トプコンブランドのレンズシャッター式一眼レフカメラは、東京光学の技術の集大成とも言うべき「トプコンユニレックス」の登場をもって、ひとつの完成形に到達します。このカメラは、ミラーメーター中央のスポット測光とペンタプリズム脇の平均測光を切り替え可能で、ストロボはすべてのシャッター速度にシンクロする機構を備えるなど、最高水準の機能と完成度を誇りました。1968年(昭和43年)に輸出向け、翌1969年(昭和44年)に国内向けを販売開始し、国内外で多くのファンを獲得しました。
東京光学が小型カメラの生産を終了して40年以上が経過しましたが、ビンテージとして現存するトプコンブランドのカメラは、インターネットや中古品市場、雑誌、TVなどの多くの媒体で、今も熱い視線を集めています。「トプコンユニレックス」も、令和を迎えてなおNHK Eテレの番組(2019年(令和元年)6月放送「デザインあ」内「かたち」のコーナー)で取り上げられるなど、高く評価されています。時代を超越する不朽のマスターピースとして、トプコンブランドの名機たちは、日本のカメラ史に燦然と輝き続けているのです。

カメラの歴史を「医・食・住」に活かす。「トプコン」は永遠に

1980年(昭和55年)7月。戦後の復興期から数々の革新的な名機を世に送り、写真文化の一般化と発展に貢献した東京光学は、多くのファンに惜しまれながらも小型35ミリカメラの生産を終了します。その後は大型カメラ「トプコンホースマン」のみ製造を継続しましたが、これも1992年(平成4年)3月31日をもって駒村商会へ業務を移管し、すべてのカメラ事業から撤退しました。

しかし、現在のトプコンが掲げる《「医・食・住」に関する社会的な課題を解決し、豊かな社会づくりに貢献します。》という経営理念は、まさにカメラ事業の経験と実績によって導かれた側面があります。

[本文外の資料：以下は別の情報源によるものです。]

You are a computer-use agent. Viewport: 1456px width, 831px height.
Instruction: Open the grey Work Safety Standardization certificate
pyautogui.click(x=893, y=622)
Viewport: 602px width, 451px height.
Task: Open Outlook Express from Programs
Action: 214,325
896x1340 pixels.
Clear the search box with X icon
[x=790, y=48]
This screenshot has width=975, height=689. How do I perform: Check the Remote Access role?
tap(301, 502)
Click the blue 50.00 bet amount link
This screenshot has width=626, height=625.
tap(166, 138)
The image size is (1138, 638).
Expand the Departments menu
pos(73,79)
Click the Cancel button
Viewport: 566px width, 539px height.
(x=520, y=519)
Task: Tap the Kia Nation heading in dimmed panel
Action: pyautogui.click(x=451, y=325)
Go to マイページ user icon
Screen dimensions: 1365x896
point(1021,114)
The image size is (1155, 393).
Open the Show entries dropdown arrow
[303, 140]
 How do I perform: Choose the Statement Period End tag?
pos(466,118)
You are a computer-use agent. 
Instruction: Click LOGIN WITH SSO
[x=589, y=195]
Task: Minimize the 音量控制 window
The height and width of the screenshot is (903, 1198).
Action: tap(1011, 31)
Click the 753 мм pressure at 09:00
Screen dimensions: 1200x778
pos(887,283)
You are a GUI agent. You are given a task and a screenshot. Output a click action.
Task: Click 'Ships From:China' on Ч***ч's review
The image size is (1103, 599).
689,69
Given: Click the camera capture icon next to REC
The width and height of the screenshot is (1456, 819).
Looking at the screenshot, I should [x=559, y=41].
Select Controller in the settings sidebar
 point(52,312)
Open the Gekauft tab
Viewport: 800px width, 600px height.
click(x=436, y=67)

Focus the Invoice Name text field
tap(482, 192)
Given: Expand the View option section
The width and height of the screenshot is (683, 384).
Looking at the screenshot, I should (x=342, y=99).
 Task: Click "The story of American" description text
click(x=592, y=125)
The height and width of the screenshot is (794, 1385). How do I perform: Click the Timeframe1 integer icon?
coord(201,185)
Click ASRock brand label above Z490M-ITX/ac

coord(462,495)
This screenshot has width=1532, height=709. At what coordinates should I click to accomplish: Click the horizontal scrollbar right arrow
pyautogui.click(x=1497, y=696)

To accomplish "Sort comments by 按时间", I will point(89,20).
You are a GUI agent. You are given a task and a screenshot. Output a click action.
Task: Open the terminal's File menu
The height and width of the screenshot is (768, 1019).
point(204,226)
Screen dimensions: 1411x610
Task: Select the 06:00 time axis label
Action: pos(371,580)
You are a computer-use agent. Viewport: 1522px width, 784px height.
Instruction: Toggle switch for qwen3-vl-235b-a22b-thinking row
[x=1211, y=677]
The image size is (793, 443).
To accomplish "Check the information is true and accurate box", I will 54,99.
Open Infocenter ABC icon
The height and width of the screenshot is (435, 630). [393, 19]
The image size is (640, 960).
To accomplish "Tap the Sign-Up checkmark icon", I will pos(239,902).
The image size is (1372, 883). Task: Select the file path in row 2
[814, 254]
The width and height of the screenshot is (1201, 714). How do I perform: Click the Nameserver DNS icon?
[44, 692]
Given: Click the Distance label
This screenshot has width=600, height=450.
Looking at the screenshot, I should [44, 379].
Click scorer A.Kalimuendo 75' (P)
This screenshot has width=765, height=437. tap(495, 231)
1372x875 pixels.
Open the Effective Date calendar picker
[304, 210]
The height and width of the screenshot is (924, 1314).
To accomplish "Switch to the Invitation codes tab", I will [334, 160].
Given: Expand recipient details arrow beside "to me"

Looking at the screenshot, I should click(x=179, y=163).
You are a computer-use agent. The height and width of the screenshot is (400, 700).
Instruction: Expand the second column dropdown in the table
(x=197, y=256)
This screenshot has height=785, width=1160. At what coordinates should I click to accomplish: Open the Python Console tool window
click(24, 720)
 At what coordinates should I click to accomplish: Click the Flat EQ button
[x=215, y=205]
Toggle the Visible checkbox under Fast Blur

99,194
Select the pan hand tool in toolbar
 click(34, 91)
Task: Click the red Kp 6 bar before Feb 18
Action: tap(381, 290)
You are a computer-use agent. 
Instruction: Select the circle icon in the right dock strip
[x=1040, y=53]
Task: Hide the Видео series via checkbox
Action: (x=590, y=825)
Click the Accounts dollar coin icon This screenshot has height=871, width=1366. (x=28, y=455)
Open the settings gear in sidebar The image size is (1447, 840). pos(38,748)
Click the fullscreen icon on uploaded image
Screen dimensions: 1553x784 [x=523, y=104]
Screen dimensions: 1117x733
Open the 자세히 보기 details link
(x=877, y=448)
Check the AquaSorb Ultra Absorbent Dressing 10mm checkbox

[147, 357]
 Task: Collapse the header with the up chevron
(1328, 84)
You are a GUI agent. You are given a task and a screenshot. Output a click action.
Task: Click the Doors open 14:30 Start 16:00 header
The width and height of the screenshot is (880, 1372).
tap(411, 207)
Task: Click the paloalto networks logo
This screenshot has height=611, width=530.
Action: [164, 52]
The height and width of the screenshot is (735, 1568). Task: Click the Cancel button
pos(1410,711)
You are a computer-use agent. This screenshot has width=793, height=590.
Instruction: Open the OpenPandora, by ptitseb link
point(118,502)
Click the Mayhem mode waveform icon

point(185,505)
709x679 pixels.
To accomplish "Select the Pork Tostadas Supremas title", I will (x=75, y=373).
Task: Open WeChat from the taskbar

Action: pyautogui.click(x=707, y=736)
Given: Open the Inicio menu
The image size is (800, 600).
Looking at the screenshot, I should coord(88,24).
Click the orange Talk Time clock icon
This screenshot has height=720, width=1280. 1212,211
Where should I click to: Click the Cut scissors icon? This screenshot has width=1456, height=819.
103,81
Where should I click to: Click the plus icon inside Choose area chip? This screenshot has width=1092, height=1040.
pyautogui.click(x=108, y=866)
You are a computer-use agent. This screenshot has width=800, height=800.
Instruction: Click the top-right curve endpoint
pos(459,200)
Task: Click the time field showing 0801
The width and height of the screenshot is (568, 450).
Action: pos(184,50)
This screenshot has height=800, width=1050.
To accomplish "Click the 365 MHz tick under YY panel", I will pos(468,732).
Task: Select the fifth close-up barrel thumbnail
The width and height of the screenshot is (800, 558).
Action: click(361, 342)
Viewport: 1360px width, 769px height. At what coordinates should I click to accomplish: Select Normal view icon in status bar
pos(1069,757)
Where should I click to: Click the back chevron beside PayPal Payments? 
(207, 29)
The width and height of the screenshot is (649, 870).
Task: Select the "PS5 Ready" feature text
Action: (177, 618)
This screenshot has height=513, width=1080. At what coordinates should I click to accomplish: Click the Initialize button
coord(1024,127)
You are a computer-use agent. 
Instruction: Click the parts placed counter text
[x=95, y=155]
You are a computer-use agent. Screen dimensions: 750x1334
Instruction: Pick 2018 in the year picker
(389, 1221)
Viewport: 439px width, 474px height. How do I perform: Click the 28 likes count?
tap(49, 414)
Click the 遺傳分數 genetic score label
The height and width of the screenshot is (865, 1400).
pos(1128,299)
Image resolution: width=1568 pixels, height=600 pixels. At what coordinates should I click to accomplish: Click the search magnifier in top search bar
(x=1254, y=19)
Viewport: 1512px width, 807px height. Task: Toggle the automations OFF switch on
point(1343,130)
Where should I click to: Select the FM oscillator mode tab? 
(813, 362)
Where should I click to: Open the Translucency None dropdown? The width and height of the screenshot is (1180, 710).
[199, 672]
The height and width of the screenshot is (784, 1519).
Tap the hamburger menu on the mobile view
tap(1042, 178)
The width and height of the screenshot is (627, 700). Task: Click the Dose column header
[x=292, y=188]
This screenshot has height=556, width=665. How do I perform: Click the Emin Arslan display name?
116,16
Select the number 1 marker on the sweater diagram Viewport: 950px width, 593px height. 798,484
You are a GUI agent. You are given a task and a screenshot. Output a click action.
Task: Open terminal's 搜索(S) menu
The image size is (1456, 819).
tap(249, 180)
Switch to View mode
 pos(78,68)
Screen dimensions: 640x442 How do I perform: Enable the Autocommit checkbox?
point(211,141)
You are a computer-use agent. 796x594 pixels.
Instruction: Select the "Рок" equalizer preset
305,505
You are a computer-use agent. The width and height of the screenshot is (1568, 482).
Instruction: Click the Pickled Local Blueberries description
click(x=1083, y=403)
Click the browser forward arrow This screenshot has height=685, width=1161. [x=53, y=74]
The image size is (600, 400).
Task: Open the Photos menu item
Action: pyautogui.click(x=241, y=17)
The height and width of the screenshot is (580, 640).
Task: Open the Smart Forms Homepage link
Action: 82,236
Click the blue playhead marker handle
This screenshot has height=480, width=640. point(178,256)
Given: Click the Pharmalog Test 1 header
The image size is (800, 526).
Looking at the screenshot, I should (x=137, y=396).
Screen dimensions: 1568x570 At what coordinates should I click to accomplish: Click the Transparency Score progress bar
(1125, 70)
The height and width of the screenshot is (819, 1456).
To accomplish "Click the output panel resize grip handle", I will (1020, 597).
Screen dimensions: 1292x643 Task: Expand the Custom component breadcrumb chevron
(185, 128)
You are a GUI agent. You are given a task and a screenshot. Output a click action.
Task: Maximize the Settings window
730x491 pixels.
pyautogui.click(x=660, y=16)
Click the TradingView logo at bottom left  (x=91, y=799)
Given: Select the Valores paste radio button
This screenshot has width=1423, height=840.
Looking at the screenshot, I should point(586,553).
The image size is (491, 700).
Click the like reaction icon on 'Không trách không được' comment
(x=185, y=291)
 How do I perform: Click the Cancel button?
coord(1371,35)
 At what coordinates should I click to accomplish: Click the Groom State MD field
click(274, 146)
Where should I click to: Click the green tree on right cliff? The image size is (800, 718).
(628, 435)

たとえば、グローバル化の第一歩は、1957年(昭和32年)に米国・ニューヨーク市のジャパンカメラセンターに駐在員を派遣し、翌年から現地のカメラ商社・ベッセラー商会に技術者を常駐させたことが端緒。これ以降、トプコンブランドのカメラ販売網を世界中に拡げていたことが、後年の測量機や医療機器の拡販に、環境の整った風通しの良い門戸を開きました。また眼底カメラや手術顕微鏡などの開発も、カメラ事業で培った技術が強力なアドバンテージとなりました。

「東京光学機械株式会社」は、1989年(平成元年)4月、社名を「株式会社トプコン」と改めます。それは、カメラ事業の歴史と世界に愛された「トプコン」の銘に敬意と誇りを表し、新たな門出に際して総合精密機器メーカーとして歩み出す決意をあらためて確認した、とても大きな新社名だったのです。